Under this line are the records; repeat exactly the lines starting at the one containing "Select 开启 for 是否开启首页电影" and ending at the one containing "Task: Select the JPY category label", omitting pictures.

(Records begins)

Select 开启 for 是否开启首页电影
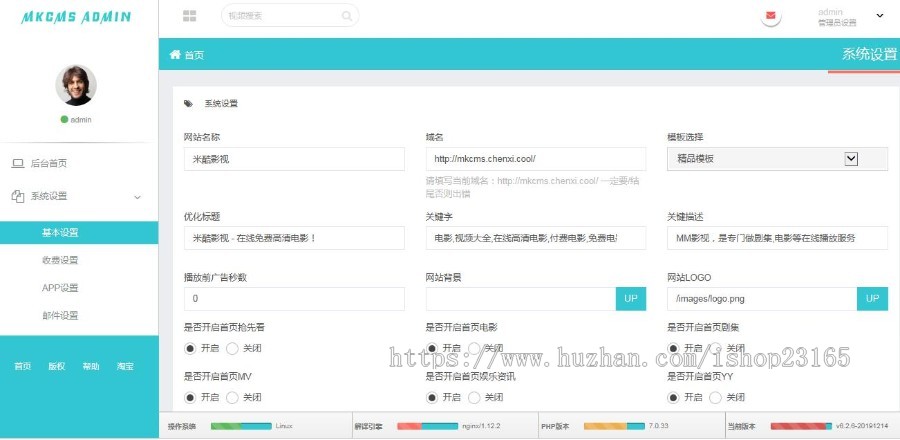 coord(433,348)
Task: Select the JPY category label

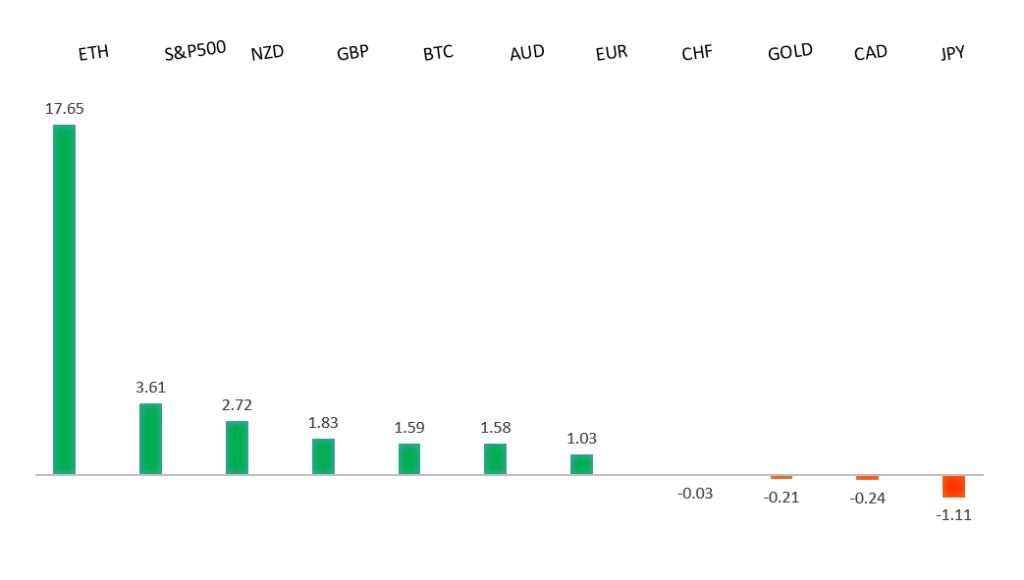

(Records ends)
(Records begins)

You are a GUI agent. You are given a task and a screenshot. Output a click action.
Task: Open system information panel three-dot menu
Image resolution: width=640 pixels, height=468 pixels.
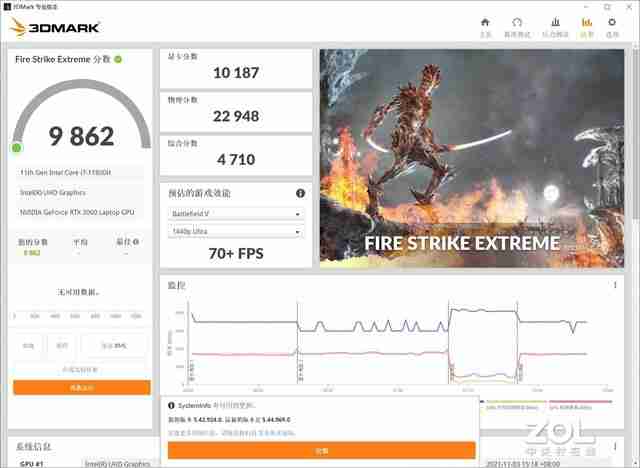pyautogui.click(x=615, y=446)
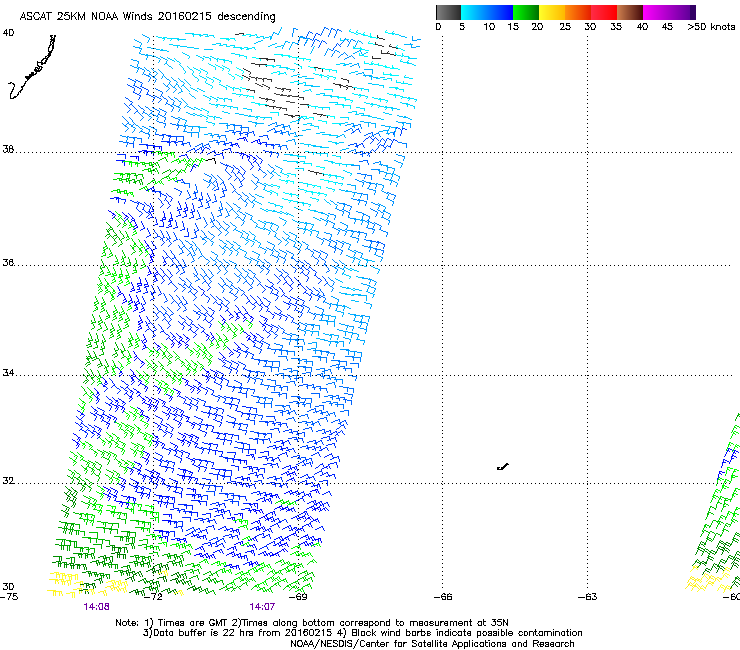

(Records ends)

* _Solution for this problem_
Select 开启 for 是否开启首页电影
 coord(433,348)
Task: Select the JPY category label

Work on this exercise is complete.